党外雑誌
「党外雑誌」は、戒厳令時代の独裁体制にメディアの力で挑戦し、人びとの民主政治や本土意識を刺激、台湾民主化の実現に大きく貢献しました。しかし、政府批判を繰り返したため、戒厳期の関連法令に反し、発禁となりました。党外雑誌の起源は、雷震等が1949年に創刊した『自由中国』にまで遡れますが、1960年に雷震が投獄されたことで同誌も廃刊となりました。
しかし、一般的には1975年に創刊された黄信介、康寧祥等による『台湾政論』が、戦後の台湾において初めて台湾のエリートらが創刊した党外雑誌であると言われています。

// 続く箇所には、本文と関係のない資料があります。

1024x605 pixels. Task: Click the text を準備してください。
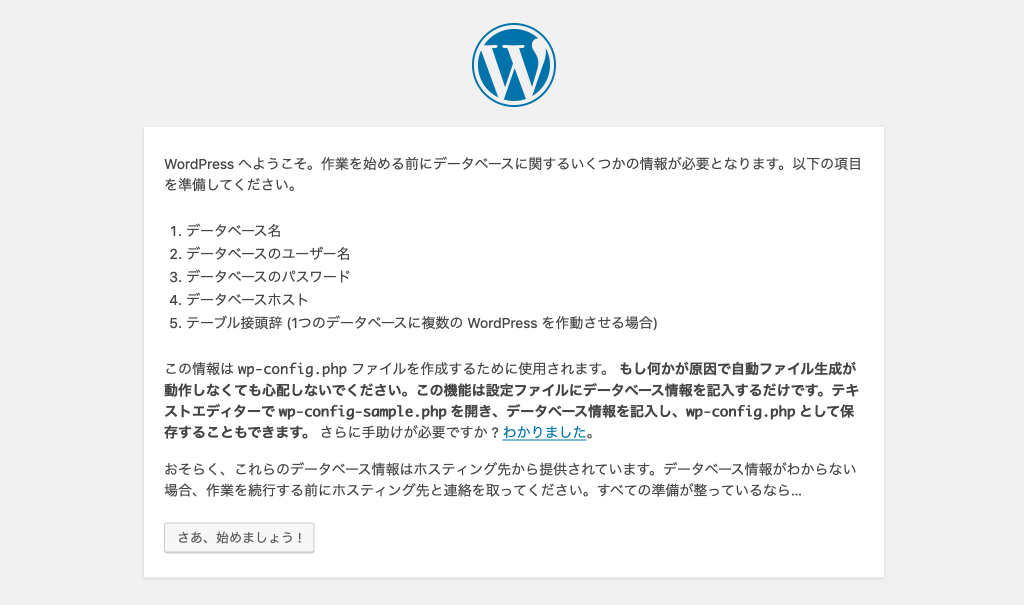[x=231, y=185]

その後『夏潮』、『這一代』シリーズ、『富堡之声』、『長橋』、『八十年代』、『美麗島』、『深耕』シリーズ、『関懐』、『自由時代』シリーズなどが後に続きます。
本館では党外雑誌を3000冊近く所蔵していますが、その多くは、柯蔡阿李(柯旗化蔵書)、金同成、鄧文淵、蘇孟龍、顔伯川、蔡明華らの寄贈によるものです。種類、冊数面から言えば、引き続き収集の段階にありますが、当時の党外運動の息吹をある程度感じることができることでしょう。

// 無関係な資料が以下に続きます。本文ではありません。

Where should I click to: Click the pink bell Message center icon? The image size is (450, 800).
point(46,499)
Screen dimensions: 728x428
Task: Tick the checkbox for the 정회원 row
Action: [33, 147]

張俊宏編集『美麗島』第1~4号(1979、台北市)の表紙。美麗島雑誌社は1979年12月10日の国際人権デーに高雄市で記念活動を開催し、民主と自由を求めました。当局が軍、警察を多数派遣し現場を封鎖したことで、官民の流血衝突を招きました。事件後、警備総司令部は党外関係者を大量に逮捕、軍事審判を行い、美麗島雑誌社と各地の事務所を閉鎖しました。(攝影:張育嘉)

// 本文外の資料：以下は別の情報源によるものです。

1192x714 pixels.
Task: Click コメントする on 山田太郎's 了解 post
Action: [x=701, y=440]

鄭南榕総編集『自由時代』第158号(1987、台北市)の表紙と裏表紙。鄭南榕が1984年に『自由時代』シリーズ(1984年3月12日₋1989年11月11日)を創刊。1986年の民進党結党、1987年の戒厳令解除後も、「言論の自由」を求めて戦い続けました。1989年4月7日、鄭は警察の逮捕を拒み、雑誌社の編集長室で焼身自殺を遂げます。台湾で刑法100条が改正され、思想、学問、言論の自由が保障されるようになったのは、1992年のことです。